Stored items:
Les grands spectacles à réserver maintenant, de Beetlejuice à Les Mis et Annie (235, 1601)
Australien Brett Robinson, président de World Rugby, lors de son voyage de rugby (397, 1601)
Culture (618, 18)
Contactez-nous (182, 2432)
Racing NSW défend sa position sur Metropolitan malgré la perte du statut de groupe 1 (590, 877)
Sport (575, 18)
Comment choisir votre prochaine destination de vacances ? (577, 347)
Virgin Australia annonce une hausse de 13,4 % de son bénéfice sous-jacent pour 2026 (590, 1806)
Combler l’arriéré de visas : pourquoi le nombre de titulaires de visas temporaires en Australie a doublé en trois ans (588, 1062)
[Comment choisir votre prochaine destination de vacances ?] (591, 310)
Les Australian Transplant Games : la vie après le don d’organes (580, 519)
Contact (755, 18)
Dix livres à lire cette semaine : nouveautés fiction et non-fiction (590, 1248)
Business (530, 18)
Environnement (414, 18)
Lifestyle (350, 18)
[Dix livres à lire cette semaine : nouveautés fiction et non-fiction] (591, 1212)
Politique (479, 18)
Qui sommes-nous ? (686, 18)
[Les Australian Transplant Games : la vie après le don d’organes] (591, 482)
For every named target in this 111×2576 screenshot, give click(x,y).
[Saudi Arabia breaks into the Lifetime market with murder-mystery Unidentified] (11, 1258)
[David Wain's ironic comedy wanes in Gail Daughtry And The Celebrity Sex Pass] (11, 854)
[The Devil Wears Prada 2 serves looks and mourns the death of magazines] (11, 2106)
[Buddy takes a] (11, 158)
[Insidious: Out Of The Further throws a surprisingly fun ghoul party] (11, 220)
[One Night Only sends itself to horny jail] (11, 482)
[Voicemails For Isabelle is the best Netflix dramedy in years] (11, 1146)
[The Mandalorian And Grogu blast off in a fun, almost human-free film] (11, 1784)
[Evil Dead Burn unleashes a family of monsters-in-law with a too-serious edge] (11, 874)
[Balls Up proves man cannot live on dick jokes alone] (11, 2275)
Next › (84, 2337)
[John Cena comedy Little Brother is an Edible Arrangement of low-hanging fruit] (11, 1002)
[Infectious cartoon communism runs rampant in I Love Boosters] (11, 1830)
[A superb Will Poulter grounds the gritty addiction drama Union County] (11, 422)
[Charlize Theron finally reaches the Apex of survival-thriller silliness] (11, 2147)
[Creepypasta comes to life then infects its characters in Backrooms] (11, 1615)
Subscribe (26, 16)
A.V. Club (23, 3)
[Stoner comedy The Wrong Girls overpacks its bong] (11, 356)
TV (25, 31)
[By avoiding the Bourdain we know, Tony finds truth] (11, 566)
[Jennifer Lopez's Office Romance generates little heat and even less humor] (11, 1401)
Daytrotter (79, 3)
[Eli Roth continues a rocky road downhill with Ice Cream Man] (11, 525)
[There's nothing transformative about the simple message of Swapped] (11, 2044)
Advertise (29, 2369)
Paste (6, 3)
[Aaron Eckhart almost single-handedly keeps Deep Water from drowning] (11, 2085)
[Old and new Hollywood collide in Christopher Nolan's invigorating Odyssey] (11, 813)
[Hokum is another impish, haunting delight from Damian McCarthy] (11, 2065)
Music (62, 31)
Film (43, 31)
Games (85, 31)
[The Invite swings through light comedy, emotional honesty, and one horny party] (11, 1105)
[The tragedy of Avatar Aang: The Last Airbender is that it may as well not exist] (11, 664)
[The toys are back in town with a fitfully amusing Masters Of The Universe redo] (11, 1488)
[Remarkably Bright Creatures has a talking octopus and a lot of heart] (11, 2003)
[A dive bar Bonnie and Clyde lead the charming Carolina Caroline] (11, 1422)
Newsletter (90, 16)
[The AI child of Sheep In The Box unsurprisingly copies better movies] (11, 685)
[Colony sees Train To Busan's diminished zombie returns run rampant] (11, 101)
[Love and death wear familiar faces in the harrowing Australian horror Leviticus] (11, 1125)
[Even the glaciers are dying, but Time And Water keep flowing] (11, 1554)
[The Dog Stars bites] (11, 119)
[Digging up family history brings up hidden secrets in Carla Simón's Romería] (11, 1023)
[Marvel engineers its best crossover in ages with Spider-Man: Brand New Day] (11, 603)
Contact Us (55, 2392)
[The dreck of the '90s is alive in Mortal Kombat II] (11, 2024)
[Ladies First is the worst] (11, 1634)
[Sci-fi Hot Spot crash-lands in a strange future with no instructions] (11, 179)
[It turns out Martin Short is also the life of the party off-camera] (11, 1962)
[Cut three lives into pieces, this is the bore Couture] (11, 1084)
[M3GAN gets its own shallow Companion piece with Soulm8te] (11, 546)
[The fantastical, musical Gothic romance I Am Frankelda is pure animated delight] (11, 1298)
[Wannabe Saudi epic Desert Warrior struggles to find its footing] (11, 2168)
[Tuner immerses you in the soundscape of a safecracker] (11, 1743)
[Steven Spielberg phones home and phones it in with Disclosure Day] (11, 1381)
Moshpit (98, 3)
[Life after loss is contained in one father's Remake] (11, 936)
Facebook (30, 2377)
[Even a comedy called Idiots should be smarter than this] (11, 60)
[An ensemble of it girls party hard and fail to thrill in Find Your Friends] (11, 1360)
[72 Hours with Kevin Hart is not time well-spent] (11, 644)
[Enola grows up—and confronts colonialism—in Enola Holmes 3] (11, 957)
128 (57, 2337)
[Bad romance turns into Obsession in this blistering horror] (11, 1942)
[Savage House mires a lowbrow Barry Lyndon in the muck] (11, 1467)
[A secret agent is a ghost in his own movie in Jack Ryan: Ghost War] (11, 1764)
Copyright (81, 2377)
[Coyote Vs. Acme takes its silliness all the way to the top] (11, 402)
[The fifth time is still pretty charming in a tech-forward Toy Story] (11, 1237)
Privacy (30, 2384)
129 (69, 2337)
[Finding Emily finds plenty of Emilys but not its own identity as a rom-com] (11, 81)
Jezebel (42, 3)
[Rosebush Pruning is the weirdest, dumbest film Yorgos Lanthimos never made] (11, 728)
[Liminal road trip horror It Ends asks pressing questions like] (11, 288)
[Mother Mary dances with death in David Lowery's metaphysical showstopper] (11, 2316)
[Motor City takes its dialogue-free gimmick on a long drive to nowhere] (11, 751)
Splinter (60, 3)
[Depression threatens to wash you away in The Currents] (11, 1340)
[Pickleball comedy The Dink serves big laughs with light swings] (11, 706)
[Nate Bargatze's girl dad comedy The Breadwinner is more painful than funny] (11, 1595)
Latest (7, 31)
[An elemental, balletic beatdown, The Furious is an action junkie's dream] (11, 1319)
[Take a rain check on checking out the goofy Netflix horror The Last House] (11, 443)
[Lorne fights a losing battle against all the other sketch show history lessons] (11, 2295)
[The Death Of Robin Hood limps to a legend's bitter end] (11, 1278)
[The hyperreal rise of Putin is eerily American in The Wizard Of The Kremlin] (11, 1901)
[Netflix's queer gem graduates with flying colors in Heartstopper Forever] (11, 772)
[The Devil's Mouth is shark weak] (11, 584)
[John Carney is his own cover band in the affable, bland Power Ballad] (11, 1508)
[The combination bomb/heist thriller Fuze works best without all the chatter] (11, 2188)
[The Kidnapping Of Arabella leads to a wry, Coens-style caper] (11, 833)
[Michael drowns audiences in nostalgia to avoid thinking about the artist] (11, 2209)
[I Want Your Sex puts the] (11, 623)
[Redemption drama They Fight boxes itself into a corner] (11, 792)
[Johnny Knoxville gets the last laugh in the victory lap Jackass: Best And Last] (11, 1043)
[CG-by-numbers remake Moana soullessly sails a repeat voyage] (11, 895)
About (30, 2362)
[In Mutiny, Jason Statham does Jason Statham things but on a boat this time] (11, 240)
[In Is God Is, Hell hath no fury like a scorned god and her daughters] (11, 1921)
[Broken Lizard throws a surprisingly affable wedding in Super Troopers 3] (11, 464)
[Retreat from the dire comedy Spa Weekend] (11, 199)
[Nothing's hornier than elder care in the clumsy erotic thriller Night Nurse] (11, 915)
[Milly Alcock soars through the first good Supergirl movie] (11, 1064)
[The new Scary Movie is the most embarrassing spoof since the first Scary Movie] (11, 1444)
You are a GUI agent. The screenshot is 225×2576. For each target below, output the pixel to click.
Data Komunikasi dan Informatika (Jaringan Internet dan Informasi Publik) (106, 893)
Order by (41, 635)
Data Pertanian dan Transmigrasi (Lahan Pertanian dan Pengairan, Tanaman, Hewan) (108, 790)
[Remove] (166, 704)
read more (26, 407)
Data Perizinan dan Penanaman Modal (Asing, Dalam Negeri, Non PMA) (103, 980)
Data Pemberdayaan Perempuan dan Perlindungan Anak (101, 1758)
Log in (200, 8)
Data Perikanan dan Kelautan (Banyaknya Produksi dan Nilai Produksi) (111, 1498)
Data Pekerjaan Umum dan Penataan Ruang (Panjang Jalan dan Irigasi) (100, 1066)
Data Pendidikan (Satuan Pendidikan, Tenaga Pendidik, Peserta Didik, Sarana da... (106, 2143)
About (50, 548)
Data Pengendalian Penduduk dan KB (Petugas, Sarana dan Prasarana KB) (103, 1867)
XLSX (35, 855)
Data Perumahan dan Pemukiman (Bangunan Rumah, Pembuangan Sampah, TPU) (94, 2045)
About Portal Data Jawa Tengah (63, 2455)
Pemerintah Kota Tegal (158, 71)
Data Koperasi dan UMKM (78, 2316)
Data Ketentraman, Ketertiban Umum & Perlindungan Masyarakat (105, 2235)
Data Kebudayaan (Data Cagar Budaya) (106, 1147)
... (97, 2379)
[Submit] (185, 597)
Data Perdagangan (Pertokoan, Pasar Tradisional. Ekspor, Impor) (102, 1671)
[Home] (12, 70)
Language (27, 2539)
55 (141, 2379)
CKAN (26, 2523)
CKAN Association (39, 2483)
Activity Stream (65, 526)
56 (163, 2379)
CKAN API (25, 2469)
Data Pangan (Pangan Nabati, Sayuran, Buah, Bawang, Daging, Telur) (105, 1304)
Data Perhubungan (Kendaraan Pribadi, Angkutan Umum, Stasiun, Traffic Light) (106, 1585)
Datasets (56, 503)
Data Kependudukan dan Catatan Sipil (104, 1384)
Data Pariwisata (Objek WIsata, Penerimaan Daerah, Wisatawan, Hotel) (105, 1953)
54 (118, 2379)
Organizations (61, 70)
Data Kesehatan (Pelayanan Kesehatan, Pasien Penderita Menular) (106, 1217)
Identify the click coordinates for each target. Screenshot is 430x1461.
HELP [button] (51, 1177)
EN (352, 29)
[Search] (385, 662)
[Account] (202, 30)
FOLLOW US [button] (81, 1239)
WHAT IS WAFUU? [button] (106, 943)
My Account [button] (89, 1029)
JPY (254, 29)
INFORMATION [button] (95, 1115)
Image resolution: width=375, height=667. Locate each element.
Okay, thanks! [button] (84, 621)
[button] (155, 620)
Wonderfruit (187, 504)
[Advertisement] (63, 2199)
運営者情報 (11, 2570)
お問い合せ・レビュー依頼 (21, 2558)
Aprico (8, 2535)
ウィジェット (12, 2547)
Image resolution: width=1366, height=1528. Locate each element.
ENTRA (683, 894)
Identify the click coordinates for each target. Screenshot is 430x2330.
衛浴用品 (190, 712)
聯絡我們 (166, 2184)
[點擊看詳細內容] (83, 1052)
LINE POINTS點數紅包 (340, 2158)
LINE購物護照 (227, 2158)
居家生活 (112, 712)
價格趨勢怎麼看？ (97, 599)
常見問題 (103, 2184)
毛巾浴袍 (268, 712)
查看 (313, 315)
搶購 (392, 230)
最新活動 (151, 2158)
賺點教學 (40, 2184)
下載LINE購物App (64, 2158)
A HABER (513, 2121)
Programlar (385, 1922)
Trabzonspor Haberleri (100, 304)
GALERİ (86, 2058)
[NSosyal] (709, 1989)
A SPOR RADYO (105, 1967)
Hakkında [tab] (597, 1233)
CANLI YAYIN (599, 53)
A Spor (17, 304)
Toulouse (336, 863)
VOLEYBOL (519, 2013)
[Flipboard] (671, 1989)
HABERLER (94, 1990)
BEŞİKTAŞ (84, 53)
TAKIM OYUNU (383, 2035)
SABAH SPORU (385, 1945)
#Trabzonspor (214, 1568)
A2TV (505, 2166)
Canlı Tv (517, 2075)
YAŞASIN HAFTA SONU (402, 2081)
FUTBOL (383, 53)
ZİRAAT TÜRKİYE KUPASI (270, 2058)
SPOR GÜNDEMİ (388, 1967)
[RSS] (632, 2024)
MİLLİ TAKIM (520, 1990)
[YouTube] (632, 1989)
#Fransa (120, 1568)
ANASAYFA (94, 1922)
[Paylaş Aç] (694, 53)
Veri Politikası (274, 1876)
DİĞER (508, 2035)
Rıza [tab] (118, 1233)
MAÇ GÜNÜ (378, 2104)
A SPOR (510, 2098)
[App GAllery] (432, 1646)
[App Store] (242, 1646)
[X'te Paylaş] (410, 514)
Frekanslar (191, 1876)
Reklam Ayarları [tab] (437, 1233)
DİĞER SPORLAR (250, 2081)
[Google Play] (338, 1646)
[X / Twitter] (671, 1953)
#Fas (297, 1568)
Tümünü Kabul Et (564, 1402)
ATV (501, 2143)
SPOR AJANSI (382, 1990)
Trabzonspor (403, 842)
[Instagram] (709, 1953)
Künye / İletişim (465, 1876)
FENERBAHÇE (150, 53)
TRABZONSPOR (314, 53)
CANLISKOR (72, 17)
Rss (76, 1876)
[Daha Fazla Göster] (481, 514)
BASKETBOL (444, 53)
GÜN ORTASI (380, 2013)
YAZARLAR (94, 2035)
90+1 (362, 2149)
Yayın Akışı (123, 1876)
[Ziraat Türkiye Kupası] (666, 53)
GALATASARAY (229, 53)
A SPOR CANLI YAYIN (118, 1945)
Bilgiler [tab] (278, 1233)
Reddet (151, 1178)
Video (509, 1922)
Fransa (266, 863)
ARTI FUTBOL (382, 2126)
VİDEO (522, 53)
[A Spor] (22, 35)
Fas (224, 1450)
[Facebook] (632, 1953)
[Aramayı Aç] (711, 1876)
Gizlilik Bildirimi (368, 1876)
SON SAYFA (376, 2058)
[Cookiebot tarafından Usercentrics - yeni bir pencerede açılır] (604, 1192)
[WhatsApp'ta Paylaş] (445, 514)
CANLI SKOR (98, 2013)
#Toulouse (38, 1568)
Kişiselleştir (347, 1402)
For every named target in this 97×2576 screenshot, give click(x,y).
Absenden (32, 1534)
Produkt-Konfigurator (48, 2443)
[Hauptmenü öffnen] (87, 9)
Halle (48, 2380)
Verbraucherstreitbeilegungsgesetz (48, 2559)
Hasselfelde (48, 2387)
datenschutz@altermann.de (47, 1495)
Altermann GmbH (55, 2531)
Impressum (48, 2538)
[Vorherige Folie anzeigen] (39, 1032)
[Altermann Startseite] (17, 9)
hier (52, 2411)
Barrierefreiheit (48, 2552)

• _What is needed_
Look above for the line with "MAÇ GÜNÜ (378, 2104)"; retype exactly that line, every line after it up to the line with "SPOR AJANSI (382, 1990)", and that line too, nothing else.

• _Answer to this problem_
MAÇ GÜNÜ (378, 2104)
A SPOR (510, 2098)
[App GAllery] (432, 1646)
[App Store] (242, 1646)
[X'te Paylaş] (410, 514)
Frekanslar (191, 1876)
Reklam Ayarları [tab] (437, 1233)
DİĞER SPORLAR (250, 2081)
[Google Play] (338, 1646)
[X / Twitter] (671, 1953)
#Fas (297, 1568)
Tümünü Kabul Et (564, 1402)
ATV (501, 2143)
SPOR AJANSI (382, 1990)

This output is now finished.